A trading party is a party in which, directly or indirectly, more than 50% of the stakes of each subordinate are owned by another associate of the party. Regardless, any subordinate utilising any of the capital presented by the matter of stakes must be a qualifying 90% subsidiary. Non-eligible business actions (considerably, investment activities and non-qualifying businesses) must not incorporate a significant part of the party’s business as a whole. The eligible business activities for which the matter of stakes presents the capital must be a business run on a commercial ground and with a thought to profit realisation.

However, it is conceivable for entitling activities to be taken on anywhere globally. The business that allocates the stakes must have a “permanent facility” (considerably, a taxable existence) in the United Kingdom.

For SEIS objectives, the importance of the gross investments of the business and any subsidiaries must not overreach £200,000 instantly before the matter of stakes. Subject to specific peculiarities, the ultimate Seed Enterprise Investment fundraising per business is limited to an all-time max of £150,000. The company’s highest number of full-time employees at the acquisition time is confined to fewer than 25.

A business is not eligible for SEIS relief if it has formerly allocated stakes on which EIS Relief has been claimed or has given stakes to or acquired an asset from a venture capital trust. If a business issues stakes on which SEIS Relief is claimed, it can allocate the following stakes on which EIS Relief may be appropriated.

Most classifications of businesses are authorising trades for SEIS pursuits, but the following are not on the list:

  • Trading in land, entities, shares, deposits or other financial tools
  • dealing in goods otherwise than in the class of an everyday business of retail or wholesale distribution
  • insurance, banking, money lending, and debt factoring;
  • charter investment financing or other monetary activities;
  • leasing, excluding specific lettings of ships, or obtaining royalties or franchise fees (subject to particular exceptions, most likely regarding a self-generated intellectual property)
  • offering lawful or accountancy assistance;
  • agriculture and market gardening;
  • holding, operating or inhabiting forestry or woodlands for timber production;
  • real estate development;
  • shipbuilding;
  • delivering steel and coal
  • owning and managing hotels or similar facilities;
  • running or operating nursing and residential care facilities. 
  • production of gas or fuel; and
  • generation or export of power

The business’s trade must typically be atleast two years old at the time of the investment. Businesses “in ordeal” cannot acquire the privilege of Seed Enterprise Investment. In the rule, HMRC acknowledges that a business will not be treated as “in ordeal” within three years of its establishment or if it can expand capital from existing markets or stakeholders. 

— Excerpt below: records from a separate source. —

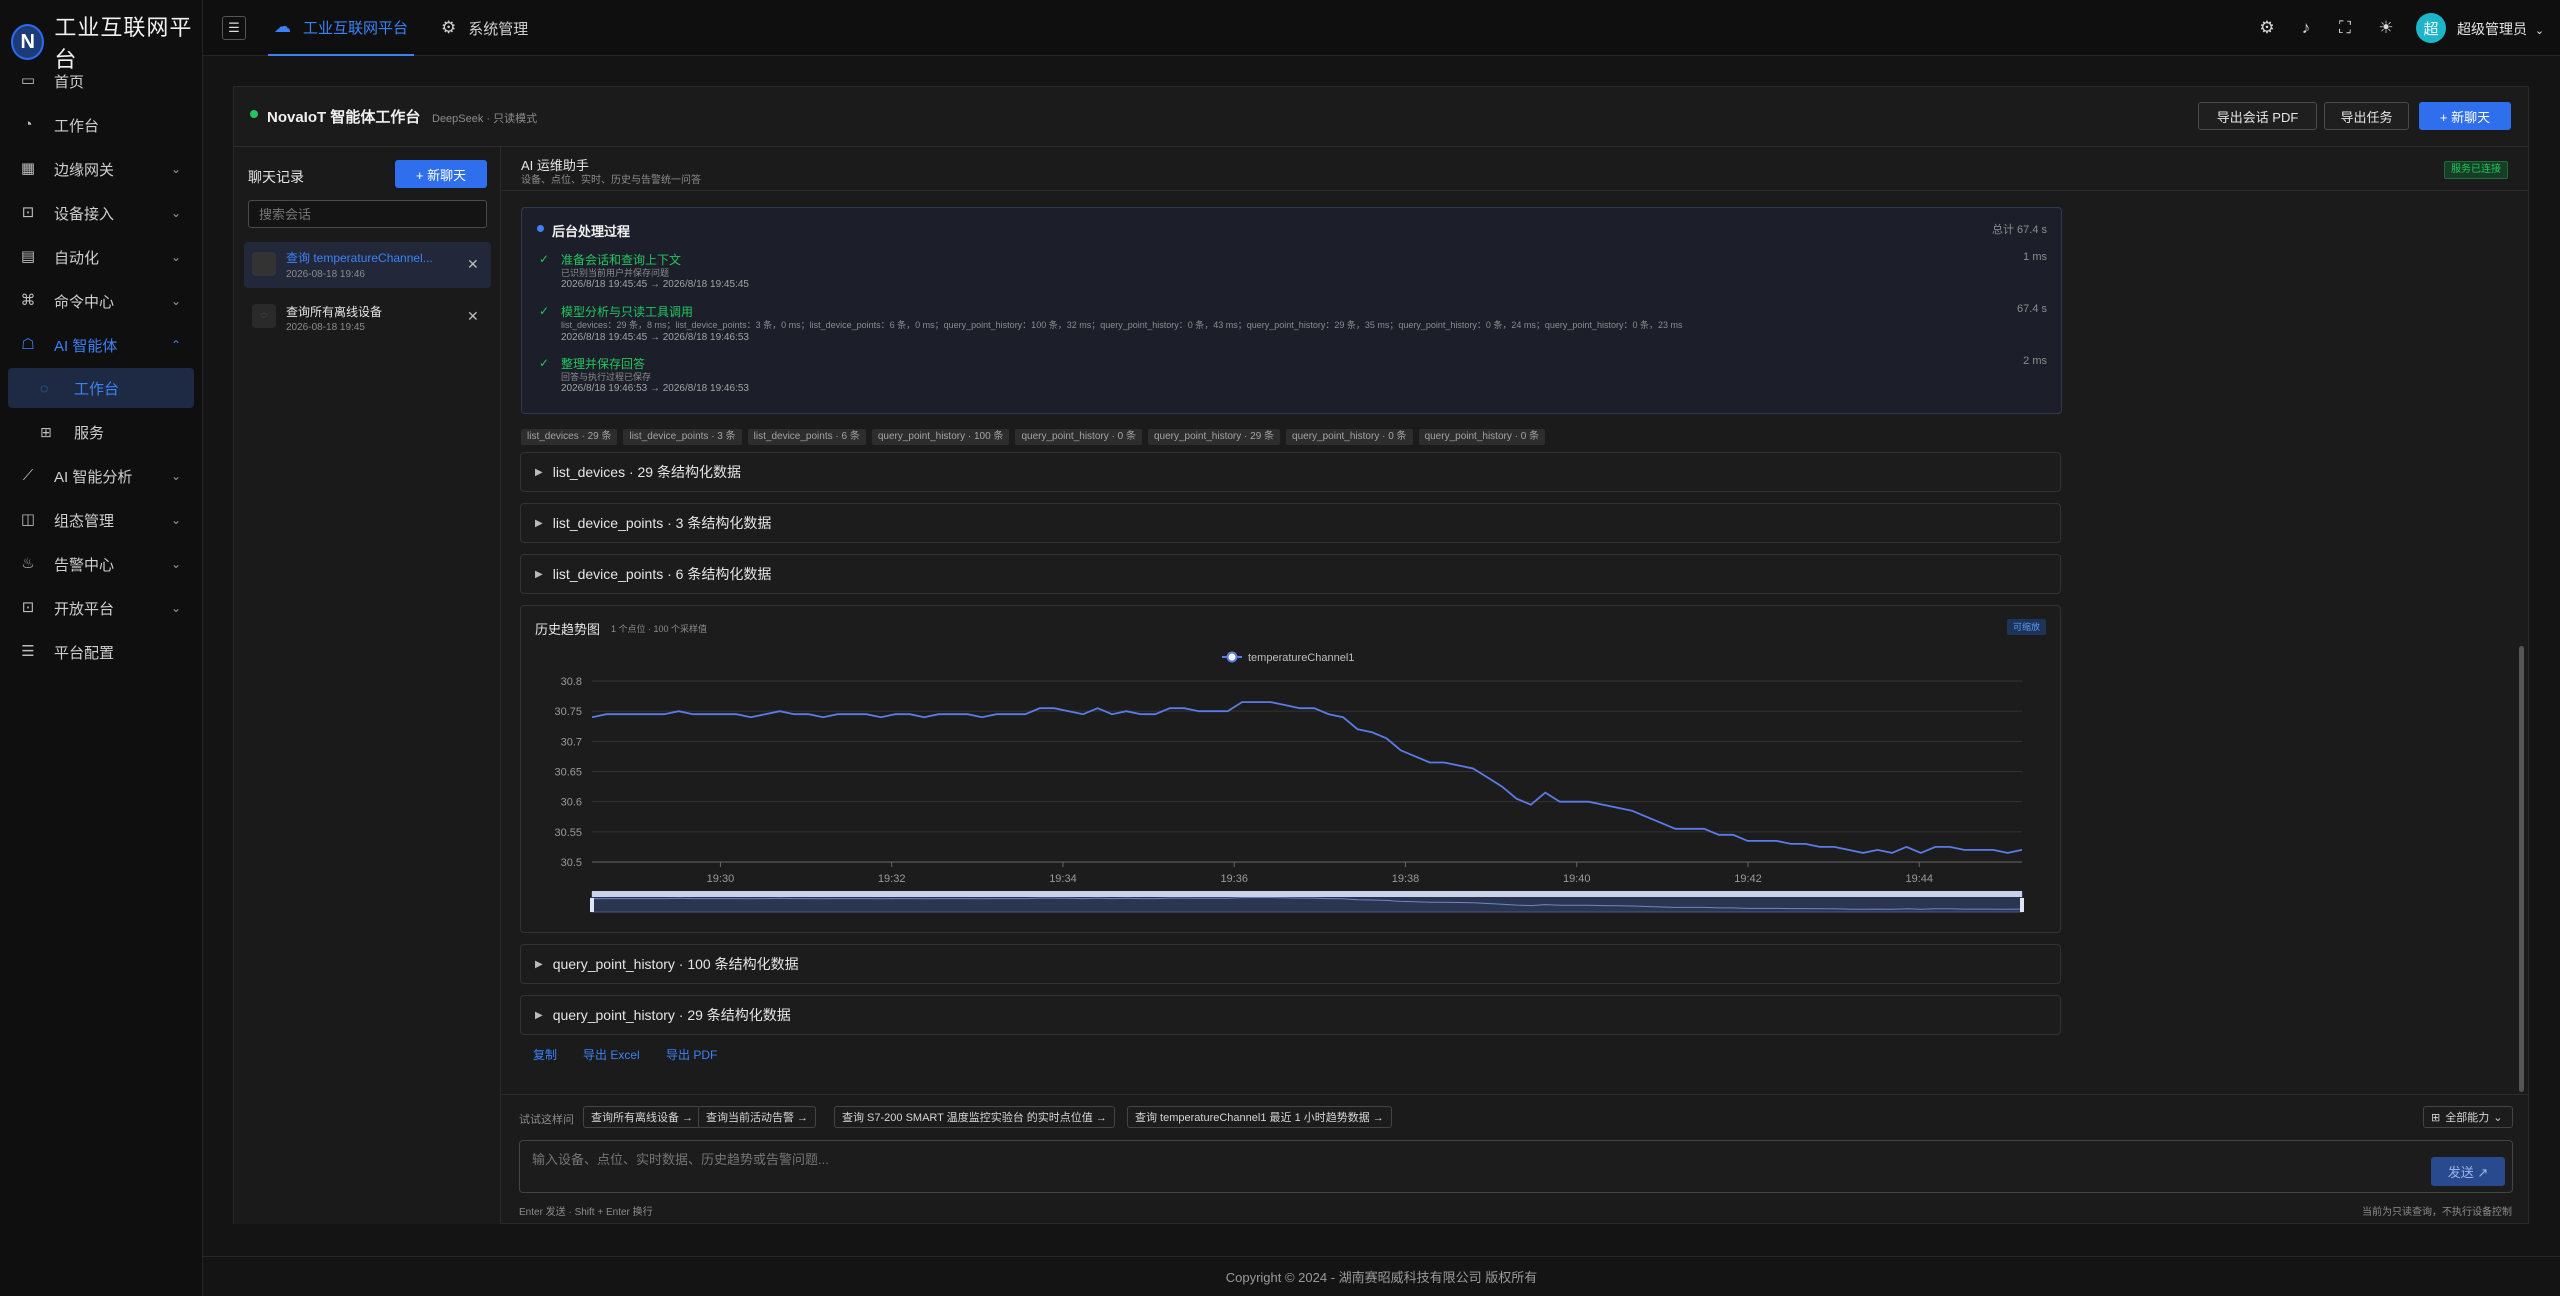 The image size is (2560, 1296). I want to click on automation-icon: ▤, so click(28, 256).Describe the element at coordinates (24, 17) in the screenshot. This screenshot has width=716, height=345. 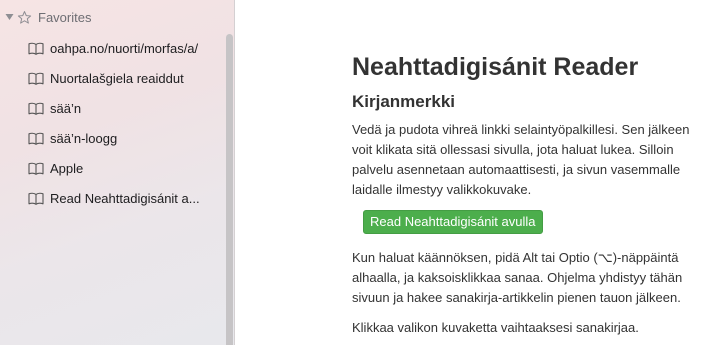
I see `star-icon` at that location.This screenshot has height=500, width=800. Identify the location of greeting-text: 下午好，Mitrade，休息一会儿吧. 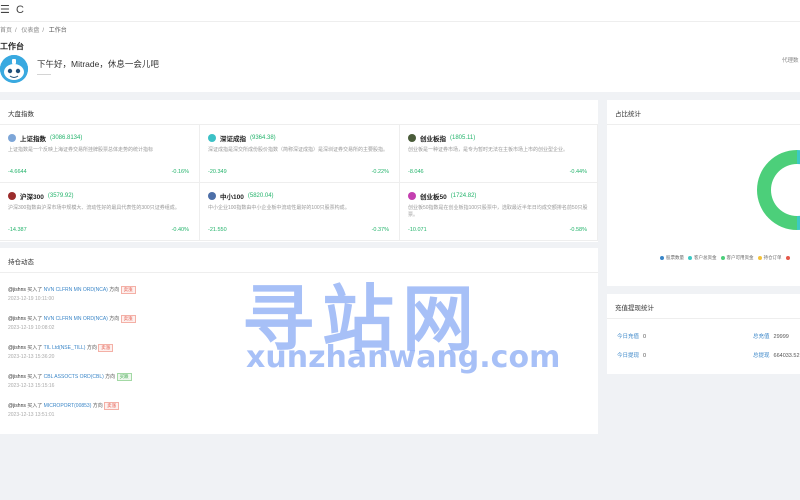
(98, 64). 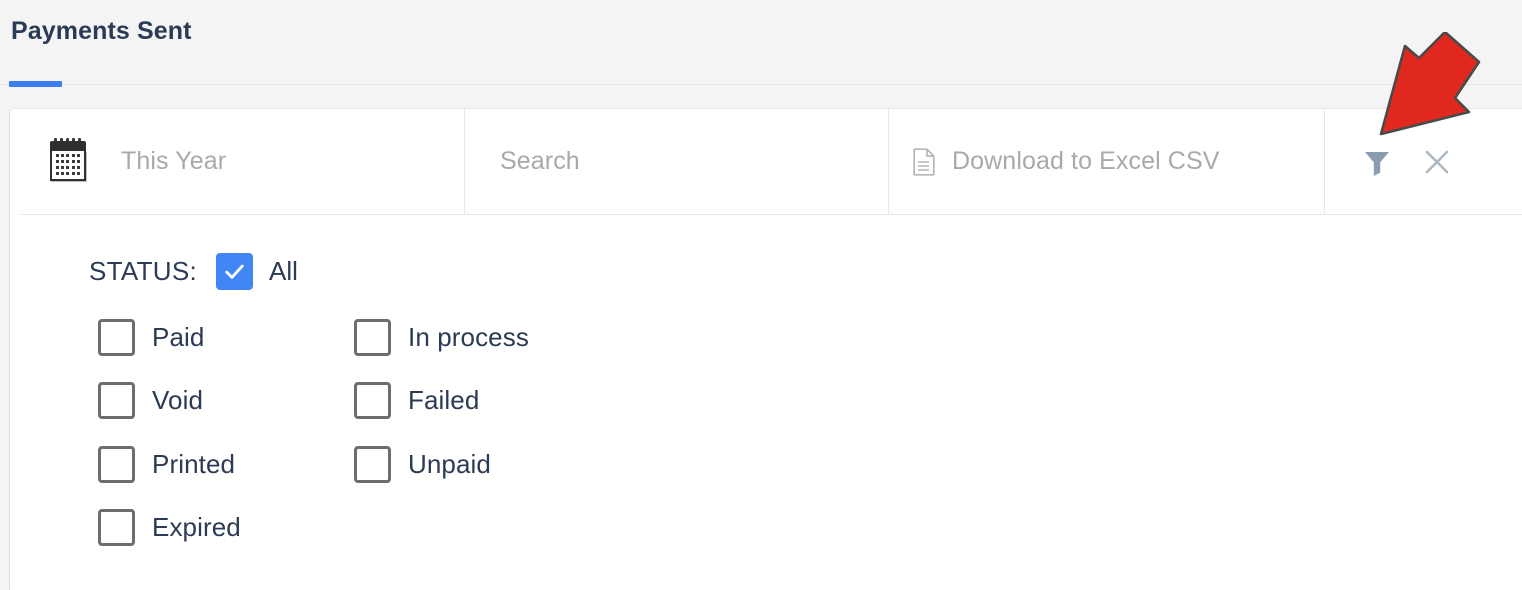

Stakes only qualify for SEIS relief if they are common stakes, not holding any present or prospective preferential privilege to gratuities during the SEIS period (three years). Apparently, the same applies when a business does not hold any trade’s assets on its winding up or any present or prospective privilege to be redeemed.

An investor can receive Seed Enterprise Investment Scheme tax relief exclusively in the tax year in which acquisitions in eligible SEIS companies are made or in the immediately preceding tax year.

Got any questions? Feel free to leave them in the comments section below.